Nichols files constitutional amendment to reduce property value increases

By Stephen Green | Posted: Saturday, January 31, 2015 8:32 pm

One Montgomery County lawmaker’s bill to cut property value increases is closer to being considered after it was referred to the Texas Senate Finance Committee on Tuesday.

District 3 state senator Robert Nichols, R-Jacksonville, wants to cut the amount an individual’s property value is increased each year by as much as half in a pair of recently proposed legislation.

Nichols filed two bills that both attempt to reduce the amount appraisal districts can increase what he calls the “slowly, rapidly-rising taxable values on Texas homes.”

“Escalating tax appraisals make home ownership less and less affordable,” he said. “We need to keep citizens from being taxed out of their homes and significantly limit increasing tax appraisals, which result in larger tax bills.”

Senate Bill 156 and Senate Joint Resolution 14 change the maximum amount appraisal districts can increase property amounts.

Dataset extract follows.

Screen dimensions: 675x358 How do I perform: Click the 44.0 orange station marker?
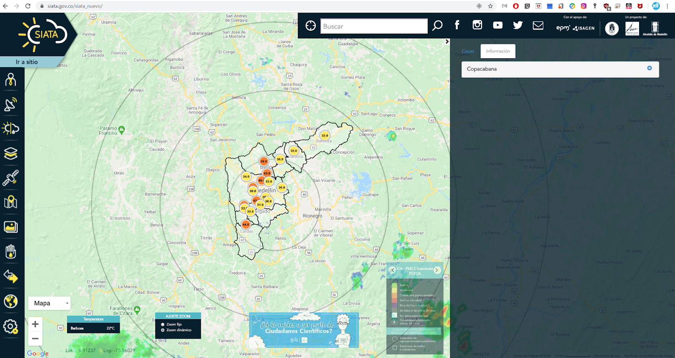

Currently, appraisal districts’ maximum increase is the lower of either the market value of the property or 10 percent of the previous tax year’s value. Nichols’s bill cuts the second option in half, to five percent of the previous tax year’s value.

If a home has a market value of $107,500 under Nichols’s bill, the five-percent rule would put the maximum value at $105,000. Under the current law, the 10-percent rule would put the value at $110,000, which means the homeowner would hypothetically save $2,500 in taxable value.

“When your property value increases, it doesn’t mean you have any more money in your pocket,” Nichols said. “We must keep the maximum increase as low as possible so individuals and families can continue to afford living in their homes. In Texas, we have placed an unfair share of the tax burden on homeowners.”

SJR 14 is a proposed amendment to the Texas Constitution, while SB 156 is a law. SJR 14 hasn’t gained any traction as of yet. SB 156 has been read for the first time and was sent to the Senate Finance Committee.